Skyler, staring at Bliss and Mummy in the newspaper photo, had to suppose that, if he hadn’t known that the beautiful little doll-girl in the photo was Bliss, he wouldn’t have recognized her. For her performance, Bliss had been transformed into a fairy princess in white tulle, white satin, white feathers, with a glimpse of white lace panties beneath the little skirt; in her plaited hair was a sprinkling of what Mummy called “stardust,” and on top of this plaited hair a small silver—or silver-plate—tiara had been placed. It was so, Bliss looked beautiful. And behind her, embracing Bliss with her chin resting lightly on Bliss’s shoulder, Betsey Rampike looked beautiful, too.

Skyler had attended the Roanoke competition. Skyler had seen his sister win an “upset victory” over exquisite little ten-year-old Chinese-American prodigies, as she’d won over all other girl-skaters in the junior competition.
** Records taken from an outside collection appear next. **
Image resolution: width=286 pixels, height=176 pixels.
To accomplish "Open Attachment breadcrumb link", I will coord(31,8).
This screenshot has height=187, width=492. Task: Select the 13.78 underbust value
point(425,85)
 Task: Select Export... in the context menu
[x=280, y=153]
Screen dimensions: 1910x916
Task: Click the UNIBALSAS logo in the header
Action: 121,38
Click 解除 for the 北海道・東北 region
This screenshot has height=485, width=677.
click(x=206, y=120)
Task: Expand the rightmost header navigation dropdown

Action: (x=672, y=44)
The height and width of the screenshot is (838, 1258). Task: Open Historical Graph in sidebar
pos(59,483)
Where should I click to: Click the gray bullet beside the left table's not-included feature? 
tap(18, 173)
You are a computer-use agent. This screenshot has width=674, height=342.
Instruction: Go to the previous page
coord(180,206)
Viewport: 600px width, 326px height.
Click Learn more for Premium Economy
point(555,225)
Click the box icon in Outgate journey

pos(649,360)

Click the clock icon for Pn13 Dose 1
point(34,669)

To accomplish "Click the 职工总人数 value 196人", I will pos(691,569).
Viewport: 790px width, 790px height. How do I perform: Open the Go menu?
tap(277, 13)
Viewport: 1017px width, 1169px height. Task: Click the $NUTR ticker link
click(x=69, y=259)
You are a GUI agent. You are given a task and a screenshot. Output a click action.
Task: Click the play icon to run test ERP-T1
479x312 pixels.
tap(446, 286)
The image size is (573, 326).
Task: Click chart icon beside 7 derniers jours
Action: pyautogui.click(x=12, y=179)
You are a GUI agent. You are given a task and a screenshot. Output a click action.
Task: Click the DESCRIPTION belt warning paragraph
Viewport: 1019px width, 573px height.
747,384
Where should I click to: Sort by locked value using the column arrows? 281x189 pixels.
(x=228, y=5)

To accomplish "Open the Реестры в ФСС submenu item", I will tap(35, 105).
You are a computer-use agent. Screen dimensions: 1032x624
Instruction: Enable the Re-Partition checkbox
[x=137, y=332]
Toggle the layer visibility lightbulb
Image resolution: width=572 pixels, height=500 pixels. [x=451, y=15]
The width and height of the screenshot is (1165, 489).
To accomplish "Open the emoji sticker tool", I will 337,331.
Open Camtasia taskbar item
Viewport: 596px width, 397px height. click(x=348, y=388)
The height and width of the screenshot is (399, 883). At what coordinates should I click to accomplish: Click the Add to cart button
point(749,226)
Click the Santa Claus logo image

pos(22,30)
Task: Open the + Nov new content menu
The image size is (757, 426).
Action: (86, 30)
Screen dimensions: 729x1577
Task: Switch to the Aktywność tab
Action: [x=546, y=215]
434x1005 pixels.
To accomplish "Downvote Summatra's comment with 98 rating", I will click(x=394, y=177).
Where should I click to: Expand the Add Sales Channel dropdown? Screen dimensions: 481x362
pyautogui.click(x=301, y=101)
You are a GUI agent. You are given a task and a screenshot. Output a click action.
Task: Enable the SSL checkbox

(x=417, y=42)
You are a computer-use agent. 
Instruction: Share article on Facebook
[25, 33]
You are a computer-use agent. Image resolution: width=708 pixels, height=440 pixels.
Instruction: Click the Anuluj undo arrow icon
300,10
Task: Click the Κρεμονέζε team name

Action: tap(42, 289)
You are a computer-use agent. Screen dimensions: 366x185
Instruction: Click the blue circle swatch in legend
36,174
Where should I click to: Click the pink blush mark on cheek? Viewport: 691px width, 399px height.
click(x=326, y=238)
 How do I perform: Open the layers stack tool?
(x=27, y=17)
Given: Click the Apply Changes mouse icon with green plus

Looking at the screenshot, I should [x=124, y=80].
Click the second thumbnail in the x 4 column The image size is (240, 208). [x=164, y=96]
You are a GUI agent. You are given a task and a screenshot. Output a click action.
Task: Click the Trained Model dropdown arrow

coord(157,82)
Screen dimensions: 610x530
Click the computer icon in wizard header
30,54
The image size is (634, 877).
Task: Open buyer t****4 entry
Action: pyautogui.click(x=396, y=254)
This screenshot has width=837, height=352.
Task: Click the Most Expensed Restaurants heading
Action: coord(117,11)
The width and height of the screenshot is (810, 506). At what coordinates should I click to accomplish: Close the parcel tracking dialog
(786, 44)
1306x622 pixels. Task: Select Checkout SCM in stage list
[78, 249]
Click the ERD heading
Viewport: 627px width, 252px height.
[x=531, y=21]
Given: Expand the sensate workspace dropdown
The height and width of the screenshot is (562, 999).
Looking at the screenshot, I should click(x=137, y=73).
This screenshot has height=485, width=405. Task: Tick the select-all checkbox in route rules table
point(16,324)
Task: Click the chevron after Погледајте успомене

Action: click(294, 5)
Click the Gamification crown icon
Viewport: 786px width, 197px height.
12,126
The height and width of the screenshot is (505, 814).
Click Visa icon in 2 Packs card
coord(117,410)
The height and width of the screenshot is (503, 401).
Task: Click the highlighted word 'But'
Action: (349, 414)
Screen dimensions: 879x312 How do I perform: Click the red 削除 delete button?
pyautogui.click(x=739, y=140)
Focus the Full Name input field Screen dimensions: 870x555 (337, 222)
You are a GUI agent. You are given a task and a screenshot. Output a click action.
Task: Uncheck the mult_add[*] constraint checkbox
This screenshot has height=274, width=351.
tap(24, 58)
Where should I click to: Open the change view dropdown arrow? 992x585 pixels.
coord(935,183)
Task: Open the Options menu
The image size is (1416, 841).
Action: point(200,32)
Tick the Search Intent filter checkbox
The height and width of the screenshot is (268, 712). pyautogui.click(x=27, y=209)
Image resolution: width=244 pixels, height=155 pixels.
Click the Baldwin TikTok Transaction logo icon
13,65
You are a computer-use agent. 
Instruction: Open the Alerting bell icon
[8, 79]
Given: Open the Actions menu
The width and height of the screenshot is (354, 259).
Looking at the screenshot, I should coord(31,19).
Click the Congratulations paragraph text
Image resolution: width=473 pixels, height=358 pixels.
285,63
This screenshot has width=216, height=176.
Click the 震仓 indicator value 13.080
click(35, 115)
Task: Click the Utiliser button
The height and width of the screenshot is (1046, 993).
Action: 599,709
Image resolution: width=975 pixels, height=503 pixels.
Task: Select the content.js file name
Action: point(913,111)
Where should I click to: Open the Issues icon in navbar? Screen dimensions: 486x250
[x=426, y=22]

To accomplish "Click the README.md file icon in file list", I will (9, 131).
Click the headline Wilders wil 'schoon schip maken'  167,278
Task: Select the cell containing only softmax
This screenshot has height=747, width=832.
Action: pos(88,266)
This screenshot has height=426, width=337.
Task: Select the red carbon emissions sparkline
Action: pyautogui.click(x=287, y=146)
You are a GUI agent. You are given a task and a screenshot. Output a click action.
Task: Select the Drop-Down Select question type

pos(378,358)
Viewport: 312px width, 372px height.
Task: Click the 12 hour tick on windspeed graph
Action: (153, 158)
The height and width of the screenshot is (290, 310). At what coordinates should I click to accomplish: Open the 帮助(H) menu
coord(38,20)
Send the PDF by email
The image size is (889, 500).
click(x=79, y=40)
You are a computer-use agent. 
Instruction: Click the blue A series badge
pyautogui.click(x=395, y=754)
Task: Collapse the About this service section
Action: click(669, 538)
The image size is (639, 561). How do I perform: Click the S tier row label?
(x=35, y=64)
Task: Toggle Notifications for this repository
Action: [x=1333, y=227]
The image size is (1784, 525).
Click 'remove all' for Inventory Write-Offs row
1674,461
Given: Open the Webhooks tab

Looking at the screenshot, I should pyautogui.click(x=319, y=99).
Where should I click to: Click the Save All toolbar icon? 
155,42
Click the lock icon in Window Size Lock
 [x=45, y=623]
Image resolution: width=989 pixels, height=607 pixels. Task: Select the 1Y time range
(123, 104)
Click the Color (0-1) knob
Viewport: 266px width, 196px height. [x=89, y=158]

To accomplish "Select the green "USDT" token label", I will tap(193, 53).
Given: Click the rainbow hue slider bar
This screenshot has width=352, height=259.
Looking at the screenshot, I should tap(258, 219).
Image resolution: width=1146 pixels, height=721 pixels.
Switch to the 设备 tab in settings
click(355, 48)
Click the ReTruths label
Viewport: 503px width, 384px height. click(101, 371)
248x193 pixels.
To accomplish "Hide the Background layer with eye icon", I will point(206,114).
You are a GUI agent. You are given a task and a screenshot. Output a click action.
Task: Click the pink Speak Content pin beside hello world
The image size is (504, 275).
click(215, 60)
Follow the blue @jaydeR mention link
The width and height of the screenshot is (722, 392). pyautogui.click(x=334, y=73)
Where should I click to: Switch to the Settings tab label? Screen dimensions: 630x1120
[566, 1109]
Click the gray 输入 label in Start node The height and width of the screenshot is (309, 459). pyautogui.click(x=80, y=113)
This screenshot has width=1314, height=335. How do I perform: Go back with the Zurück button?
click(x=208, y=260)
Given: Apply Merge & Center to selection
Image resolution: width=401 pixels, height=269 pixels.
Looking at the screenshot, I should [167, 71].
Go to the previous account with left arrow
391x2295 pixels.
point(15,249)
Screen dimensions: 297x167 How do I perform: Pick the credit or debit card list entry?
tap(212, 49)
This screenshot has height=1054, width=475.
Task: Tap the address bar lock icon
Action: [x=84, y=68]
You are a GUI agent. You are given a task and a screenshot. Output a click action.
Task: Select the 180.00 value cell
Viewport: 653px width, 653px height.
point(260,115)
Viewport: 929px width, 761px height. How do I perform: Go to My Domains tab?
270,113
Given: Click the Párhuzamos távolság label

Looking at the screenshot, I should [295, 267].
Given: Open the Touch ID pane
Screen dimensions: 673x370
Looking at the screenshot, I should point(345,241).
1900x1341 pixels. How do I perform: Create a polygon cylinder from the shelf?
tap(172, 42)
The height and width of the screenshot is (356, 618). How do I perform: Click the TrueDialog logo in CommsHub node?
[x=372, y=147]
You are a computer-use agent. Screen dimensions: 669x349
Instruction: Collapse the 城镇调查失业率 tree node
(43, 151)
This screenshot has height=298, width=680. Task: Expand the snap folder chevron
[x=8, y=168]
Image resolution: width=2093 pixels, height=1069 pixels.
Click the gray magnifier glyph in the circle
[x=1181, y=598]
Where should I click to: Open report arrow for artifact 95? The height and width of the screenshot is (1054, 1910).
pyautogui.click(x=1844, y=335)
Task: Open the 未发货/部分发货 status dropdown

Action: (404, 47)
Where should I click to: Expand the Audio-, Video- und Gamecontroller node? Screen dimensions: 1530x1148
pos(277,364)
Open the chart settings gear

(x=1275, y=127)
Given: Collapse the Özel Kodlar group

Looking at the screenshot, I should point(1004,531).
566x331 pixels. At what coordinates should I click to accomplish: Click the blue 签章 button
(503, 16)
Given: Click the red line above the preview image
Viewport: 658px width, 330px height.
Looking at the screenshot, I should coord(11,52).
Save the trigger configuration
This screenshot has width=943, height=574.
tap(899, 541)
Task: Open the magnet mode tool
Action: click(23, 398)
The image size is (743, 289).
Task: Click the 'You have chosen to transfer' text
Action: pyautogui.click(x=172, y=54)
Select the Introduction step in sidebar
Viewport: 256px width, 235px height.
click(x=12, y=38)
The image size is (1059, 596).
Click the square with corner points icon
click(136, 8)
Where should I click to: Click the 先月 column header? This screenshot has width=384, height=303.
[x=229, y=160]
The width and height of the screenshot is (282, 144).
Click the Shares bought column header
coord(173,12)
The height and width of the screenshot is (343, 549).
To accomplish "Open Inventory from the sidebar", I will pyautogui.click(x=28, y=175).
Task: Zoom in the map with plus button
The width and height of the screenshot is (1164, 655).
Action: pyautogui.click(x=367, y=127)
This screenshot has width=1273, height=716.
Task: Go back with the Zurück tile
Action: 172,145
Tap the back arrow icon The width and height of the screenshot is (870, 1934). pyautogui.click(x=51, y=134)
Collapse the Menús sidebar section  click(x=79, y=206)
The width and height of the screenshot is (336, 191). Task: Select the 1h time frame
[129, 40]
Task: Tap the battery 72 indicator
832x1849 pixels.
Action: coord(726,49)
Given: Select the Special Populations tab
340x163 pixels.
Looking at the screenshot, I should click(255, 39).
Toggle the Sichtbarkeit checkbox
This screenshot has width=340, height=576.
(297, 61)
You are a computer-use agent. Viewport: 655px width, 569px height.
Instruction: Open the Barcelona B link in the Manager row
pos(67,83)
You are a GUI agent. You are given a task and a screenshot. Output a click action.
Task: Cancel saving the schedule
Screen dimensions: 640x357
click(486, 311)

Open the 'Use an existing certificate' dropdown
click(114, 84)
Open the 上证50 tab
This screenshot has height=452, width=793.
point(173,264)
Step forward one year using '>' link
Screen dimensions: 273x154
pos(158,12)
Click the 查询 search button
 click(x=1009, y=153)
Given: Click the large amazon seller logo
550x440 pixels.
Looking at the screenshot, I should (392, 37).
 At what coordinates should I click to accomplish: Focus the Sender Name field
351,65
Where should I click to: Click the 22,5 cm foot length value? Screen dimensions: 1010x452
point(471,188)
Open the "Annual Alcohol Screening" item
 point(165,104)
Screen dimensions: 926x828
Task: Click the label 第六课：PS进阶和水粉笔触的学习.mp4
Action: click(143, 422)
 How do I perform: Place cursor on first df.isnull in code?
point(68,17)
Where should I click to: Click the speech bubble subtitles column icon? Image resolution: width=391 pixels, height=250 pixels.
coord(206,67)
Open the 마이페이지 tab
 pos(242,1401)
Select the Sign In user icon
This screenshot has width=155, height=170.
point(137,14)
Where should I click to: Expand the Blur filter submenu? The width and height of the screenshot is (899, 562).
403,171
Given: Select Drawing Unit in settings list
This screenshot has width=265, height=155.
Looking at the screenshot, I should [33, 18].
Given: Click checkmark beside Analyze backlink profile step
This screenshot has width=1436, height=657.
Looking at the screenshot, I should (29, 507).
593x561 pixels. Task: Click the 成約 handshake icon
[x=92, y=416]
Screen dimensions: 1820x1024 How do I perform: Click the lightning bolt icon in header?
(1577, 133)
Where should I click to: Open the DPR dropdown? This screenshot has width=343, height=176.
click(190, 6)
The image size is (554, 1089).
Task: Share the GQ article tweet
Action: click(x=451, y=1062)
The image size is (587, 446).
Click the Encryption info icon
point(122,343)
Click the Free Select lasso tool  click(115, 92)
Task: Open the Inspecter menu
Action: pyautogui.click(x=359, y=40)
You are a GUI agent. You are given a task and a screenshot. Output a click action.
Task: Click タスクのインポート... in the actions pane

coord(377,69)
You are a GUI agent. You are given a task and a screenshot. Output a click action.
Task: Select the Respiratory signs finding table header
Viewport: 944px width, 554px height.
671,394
Skyler had frankly doubted that Bliss would win, skating to a slightly syncopated “Sleeping Beauty Waltz”; more than once, Skyler had shut his eyes, and clenched his fists; thinking
Now she will fall! now it will end
but somehow God had protected Bliss on her hissing skate-blades, as Mummy had prayed He would do. The little girl with the “fairy sparkle” had won the audience’s fickle heart away from the Chinese-American twins, and she’d won the judges’ hearts: out of a perfect score of 6, Bliss was awarded 5.88 and the title Miss Girls’ Skate Challenge 1995 (Junior Division). And now Mildred Marrow, brainiest of brainy Fair Hills children, feared by her classmates and even by some of her teachers for her sarcastic tongue, was saying, sighing, “Skyler, your parents must be
so proud
of your sister. ‘Bliss Rampike’ must be the happiest little girl on earth. Gosh!”